Dal tetto dell’Ospedale

All’undicesimo giorno di presidio ininterrotto sul tetto più alto dell’Ospedale di Tinchi i manifestanti si preparano per la grande manifestazione popolare prevista per lunedì 12 luglio a partire dalle ore 18,00 davanti all’ospedale presidiato.

Interverrà l’attore lucano Ulderico Pesce, da sempre sensibile alle gravi e inquietanti emergenze che affliggono in continuazione la comunità lucana.
E’ previsto inoltre un grande concerto del più noto gruppo musicale “KRIKKA REGGAE & BRIGANTE SOUND”.
Il concerto sarà arricchito dal contributo culturale di molteplici associazioni lucane.
La manifestazione, che avrà come tema “la salvaguardia dell’Ospedale di Tinchi”, servirà a sensibilizzare ulteriormente tutta la comunità territoriale metapontina, già protagonista della raccolta di ben 12.000 (dodicimila) firme in difesa dell’emerito Ospedale “Angelina Lo Dico” di Tinchi di Pisticci (MT).
Nello stesso tempo, la manifestazione sarà messaggio popolare forte destinato ai responsabili istituzionali e sanitari della sorte del nosocomio metapontino.

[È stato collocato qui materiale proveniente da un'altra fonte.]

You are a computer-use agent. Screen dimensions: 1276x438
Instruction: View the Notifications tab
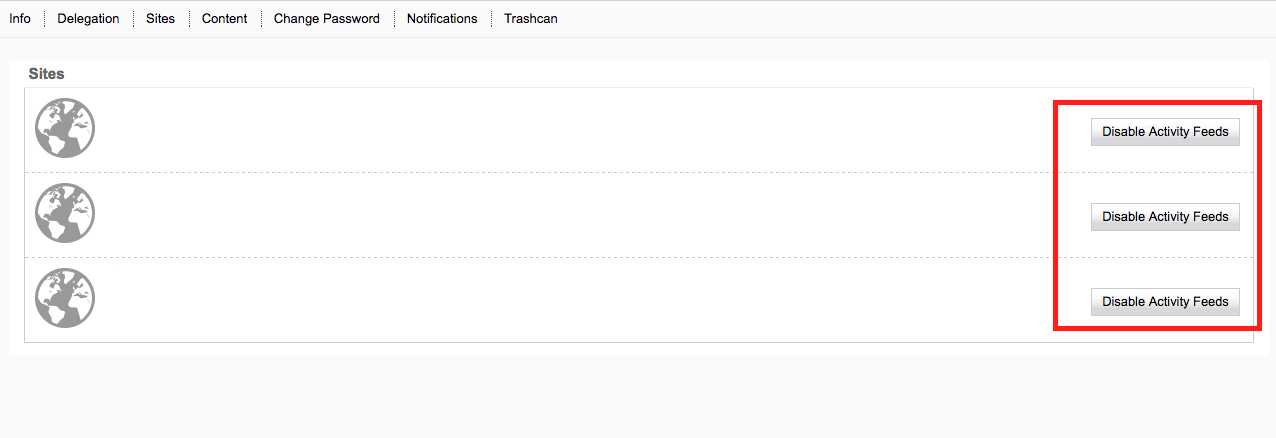(442, 19)
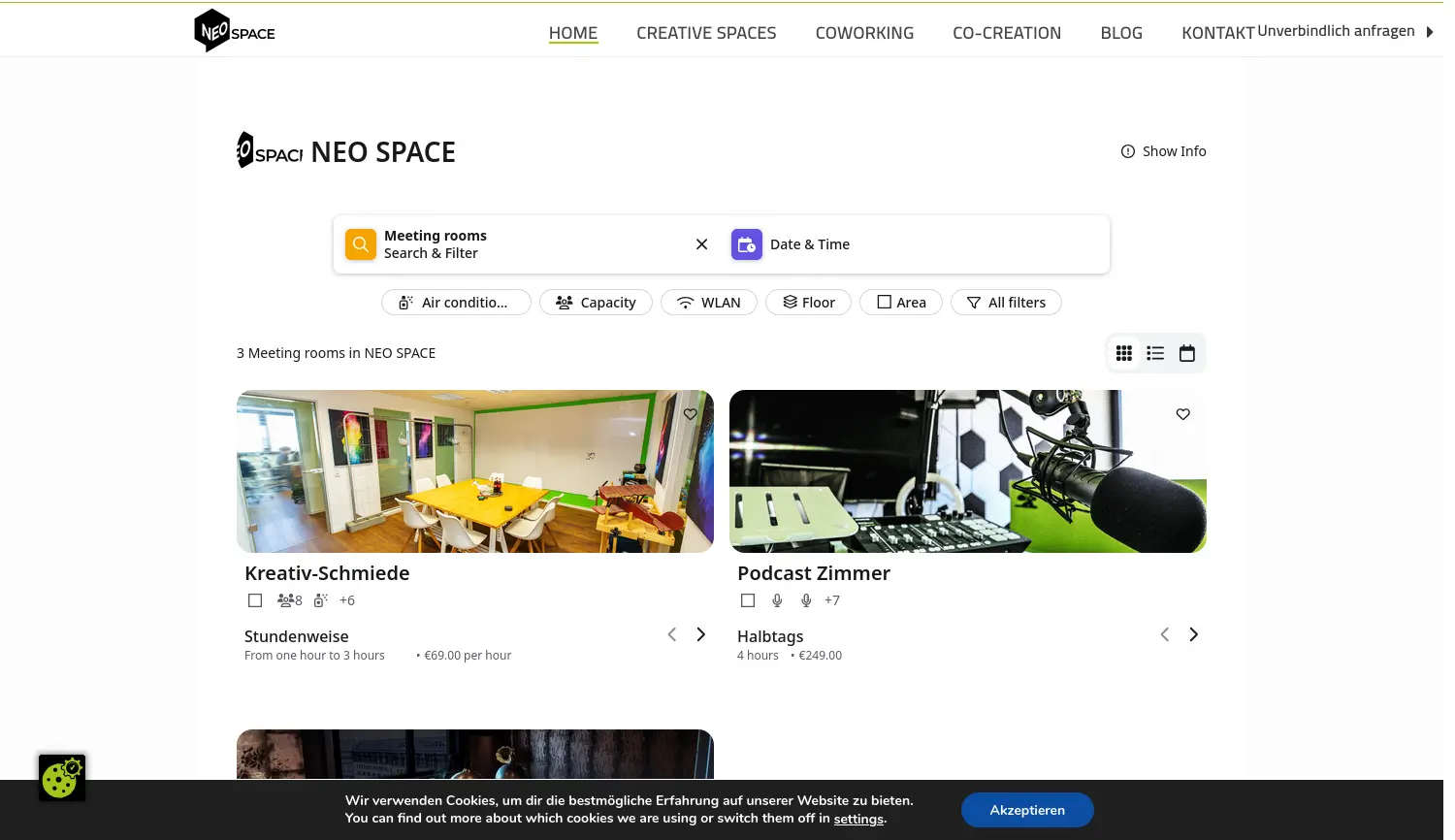Go to the Coworking menu page
This screenshot has height=840, width=1455.
coord(864,33)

il Comitato Cittadiniattivi di Bernalda e Metaponto,
il Comitato Difesa Ospedale di Tinchi

In allegato comunicato del prof. P.Tamburrano


Commenti da Facebook

1 Commmento

  1. Cristoforo Magistro

    Ho letto con perplessità quanto scritto da Pietro Tamburrano, presidente del Comitato Cittadini attivi di Bernalda e Metaponto, contro l’ipotesi di chiusura dell’ospedale di Tinchi.

    Non vi si dice che questa struttura non va chiusa perché è necessaria al territorio e perché presta un servizio che altrimenti verrebbe a mancare, né si accenna a un rapporto fra costi e benefici.

    Si dice che si sono raccolte 12.000 firme contro la chiusura e si stabilisce un confronto fra il potentino che ha 12 ospedali, più un altro che si dovrebbe aprire, e il materano che ne ha cinque di cui due a minaccia di chiusura.
    D’accordo sul fatto che a Potenza strafanno, ma da parte di un esponente della cosiddetta società civile mi sarebbe piaciuto sentire un ragionamento, una valutazione motivata delle diverse situazioni invece che la solita tirata campanilistica.

    Tutta qui la forza argomentativa di questa associazione che si propone come forza nuova?
    Il tutto mi è sembrato un comizietto.

    Ma veramente possiamo ancora permetterci di avere servizi come l’ospedale o l’università sotto casa?
    Il loro numero non pregiudica la qualità?